Work instructions –
1. Answer these questions using the passage on sectarian politics in the UK:
(a) Who wrote the Critic piece that the passage discusses?
(b) How many possible outcomes does that piece identify?
(c) In which century, according to the passage, did the establishment embark on a policy of mass migration?
2. List every possible outcome of sectarianism that the passage on sectarian politics in the UK identifies.
3. Carry on the passage on sectarian politics in the UK, starting right after its final sentence.

+++ Passage provided

The reality of the situation has begun to dawn on those who created it



Charlie Napier has a Critic piece on what is now a permanently topical issue, the predictable growth of sectarian politics in the UK. Napier identifies three possible outcomes.
  • Management of sectarianism 
  • Failure to manage sectarianism
  • The victory of one group over the others
The whole piece covers familiar ground but is well worth reading as an issue our political establishment has created and cannot manage.


The disunited kingdom

The establishment must confront the disturbing realities of sectarian politics in the UK

Slowly, and by no means surely, the British political establishment is being forced to acknowledge the divided nature of the country over which it now presides.

This process has not been without significant resistance and self-delusion. Having ignored the doubters when they embarked on a policy of mass migration during the 20th century, the ever-more frequent case studies which proved the folly of this project were, one-by-one, ignored.

++++++
+++ Data extract

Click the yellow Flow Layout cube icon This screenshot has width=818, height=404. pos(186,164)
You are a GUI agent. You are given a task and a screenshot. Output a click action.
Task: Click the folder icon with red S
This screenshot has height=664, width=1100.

++++++

Answers per task –
1.
(a) Charlie Napier
(b) Three
(c) The 20th century

2.
- Management of sectarianism
- Failure to manage sectarianism
- The victory of one group over the others

3.
The vote-rigging scandal amongst Birmingham’s Muslim community in 2004 was largely written-off as a unique case. George Galloway’s by-election victory in Bradford West, 2011, was written off as well — this time, as an isolated case of public frustration with Western foreign policy in the Middle East.

The Lutfur Rahman case in 2015 was likewise treated as an isolated incident. The fact that a local mayor was able to win elections by exploiting family networks amongst the Bangladeshi community, should have been the canary in the coal mine — but it wasn’t.

On, and on, and on — but slowly, the reality of the situation has begun to dawn on those who created it.